Nancy - Eine Florentinische Tragödie
Producer Wagner decided to lose the Florentine Renaissance setting and update the action to a reasonably contemporary draper's shop. Rolls of utilitarian material made up the décor, making Guido and Bianca's passion a workplace romance --- The upfront rapport between the lovers could not have left Simone in any doubt of what was going on, but this knowledge only served to heighten the two men's ambiguous verbal sparring. The duel scene was thrillingly staged, and only the final moment of the opera seemed misjudged. Here the director avoided obvious eye contact between the characters in favour of an isolated reappraisal of their feelings, which seemed too clever an idea for its own theatrical good.

Opera News

Eine Florentinische Tragödie
If the libretto of Eine Florentinische Tragödie places the action in Florence, in the house of a rich merchant, the staging of Carlos Wagner prefers him in a contemporary cloth warehouse. Thus the piece loses the shimmer of a nostalgic dream, and the plot gains a sharp roughness instead, like an inevitable dramatic downward spiral.

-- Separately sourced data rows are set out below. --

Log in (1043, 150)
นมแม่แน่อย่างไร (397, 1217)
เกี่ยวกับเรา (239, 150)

So, the enumeration of silken treasures, of brocade and embroideries contents itself with the feverish unrolling of utilitarian materials, which underlines the horrible commercial profit that Simone succeeds in making of an evidently domestic situation.
One could name numerous examples of this kind, skilfully streched along this brief work, intelligently contrasting the lyricism of the score as it hurries to its conclusion. Equally, literary references are being emphasized in a way that elucidates them ---
However, one sometimes has to know when to stop: The fact that Simone's suitcase contains the fencing outfits indicates that the merchant only left his lodgings for a brief time, instead of going on a long trip, implying that everything was premeditated. This option is more interesting, but to weigh it down with the presence of an electronic counter of a fencing match, not only interferes with the perception of the drama, but throws the scene into anecdote, which until now had so wisely been avoided.

Anaclase

Le Texier master of the "in camera"
The few whistles addressed at Carlos Wagner the evening of the premiere seemed harsh: Was it the transposition from Wilde's fifteenth century setting to a contemporary timeless context? To us, on the contrary, it seemed rather efficient to disassociate the drama of any precise reference, in favour of a conflict between characters that seemed timeless: The negligent husband mocked, the wife neglected, the seducing fop trapped --- The few semantic conflicts between libretto and scenic reality, are nothing much in view of the essential: the mastery of a subtle game of cat and mouse between three beings that observe each other, tempt each other, give in only to be more triumphant, or fall into the laid out traps. Beautiful idea in any case, to take up identically, before the lovers finally fall into Simone's nets, a scenic carbon copy of the initial love scene. The merchant Simone is a deus ex machina omnipresent, perverse, insidious, a master of his strategy.